Elation and small nicities as we meet.
She licks my hand
I rub her neck
Reassured, both. 

With so much affecton from such an animal, it is impossible to remember that you were once scared.  You became very trusting in each others abilities to handle situations.  She trusted us to look out for her, and we trusted her not to hurt us.  You learn to really trust in your own abilities and ultimatily, to trust in the world.  Things can go wrong, but thats why you need such mutual trust.  There is something very special, and in some ways superior, in developing this kind of bond with an animal. 
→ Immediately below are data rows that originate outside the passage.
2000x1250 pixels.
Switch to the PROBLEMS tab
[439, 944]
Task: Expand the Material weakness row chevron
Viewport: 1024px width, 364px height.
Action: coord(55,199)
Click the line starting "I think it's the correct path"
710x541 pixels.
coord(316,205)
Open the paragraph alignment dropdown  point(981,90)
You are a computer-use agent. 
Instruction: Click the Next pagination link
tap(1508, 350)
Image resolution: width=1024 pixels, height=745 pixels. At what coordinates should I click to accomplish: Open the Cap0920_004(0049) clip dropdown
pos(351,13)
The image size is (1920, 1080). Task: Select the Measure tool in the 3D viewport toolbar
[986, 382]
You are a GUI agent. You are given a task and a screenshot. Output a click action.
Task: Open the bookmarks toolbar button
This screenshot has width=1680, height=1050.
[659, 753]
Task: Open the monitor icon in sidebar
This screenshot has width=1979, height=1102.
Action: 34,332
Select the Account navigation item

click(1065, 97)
Leaving Luna was no easy feat.  Despite harbouring a deep hope to return one day, there was an uncomfortable finality in saying goodbye.  For the most part, I feel incredibly lucky to have met her, to have had the chance to be responsible for her and I feel an immense gratitude towards her for helping me learn about myself. As the days pass since I left, my conviction to return does not diminish.